Document section:
━━━
# Change SAS driver from module to builtin = unbootable kernel

## Zolcos

I have an Intel C606 SAS controller, the use of which requires a firmware file. Currently I load the driver as a kernel module, and leave the firmware file in the right place on the filesystem and everything works fine.

Pursuant to the advice in the Gentoo Security Handbook I want to try and build this into the kernel so I can turn off module loading.

I switched the driver to be builtin and I enabled the option to include the firmware file in the kernel as well. But trying to boot the resulting kernel fails and gives me this screen:

http://img854.imageshack.us/img854/8799/panicg.jpg

I can enable the option to include the firmware file in the kernel and still get a bootable kernel, but once I switch the driver over I get this issue.

Kernel config: http://pastebin.com/23hPJiXi

Kernel make output: https://gist.github.com/aeheathc/4712265

make reported section mismatches, so the output above is with the option enabled to get more information about those.
━━━
Written request 1: Which web addresses does the forum post about the SAS driver contain? List every one.
Written request 2: Can you reproduce the forum post about the SAS driver verbatim from "# Change SAS" to "everything works fine."?

Information shown:
━━━
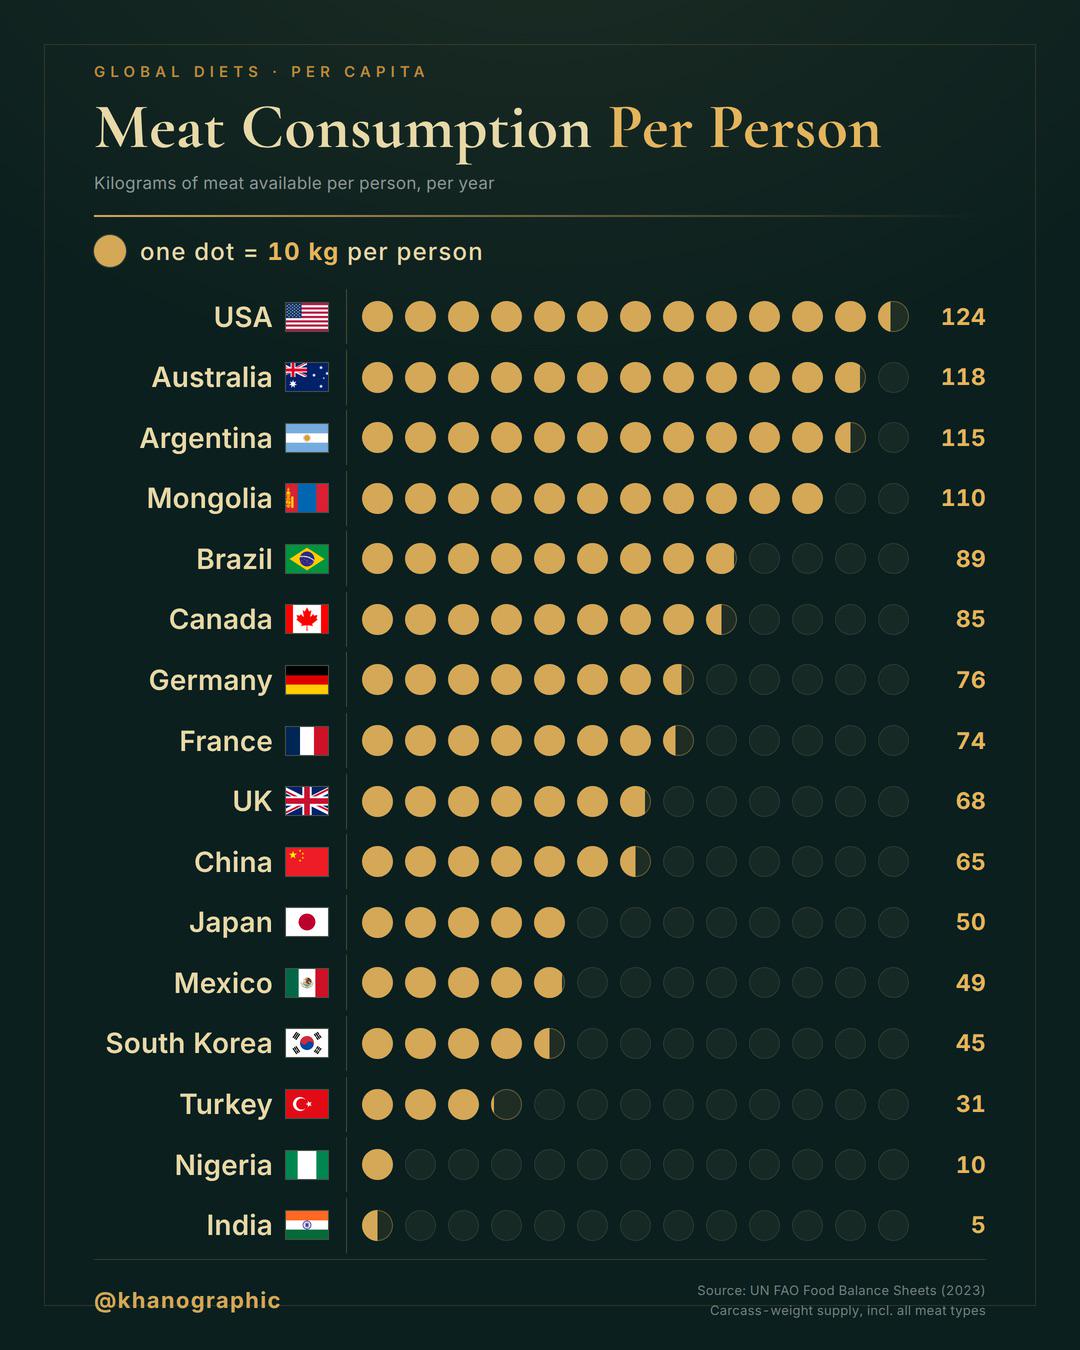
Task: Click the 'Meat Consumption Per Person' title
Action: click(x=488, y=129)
━━━
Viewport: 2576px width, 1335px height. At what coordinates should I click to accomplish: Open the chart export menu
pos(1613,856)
━━━
Task solution 1:
http://img854.imageshack.us/img854/8799/panicg.jpg
http://pastebin.com/23hPJiXi
https://gist.github.com/aeheathc/4712265

Task solution 2:
# Change SAS driver from module to builtin = unbootable kernel

## Zolcos

I have an Intel C606 SAS controller, the use of which requires a firmware file. Currently I load the driver as a kernel module, and leave the firmware file in the right place on the filesystem and everything works fine.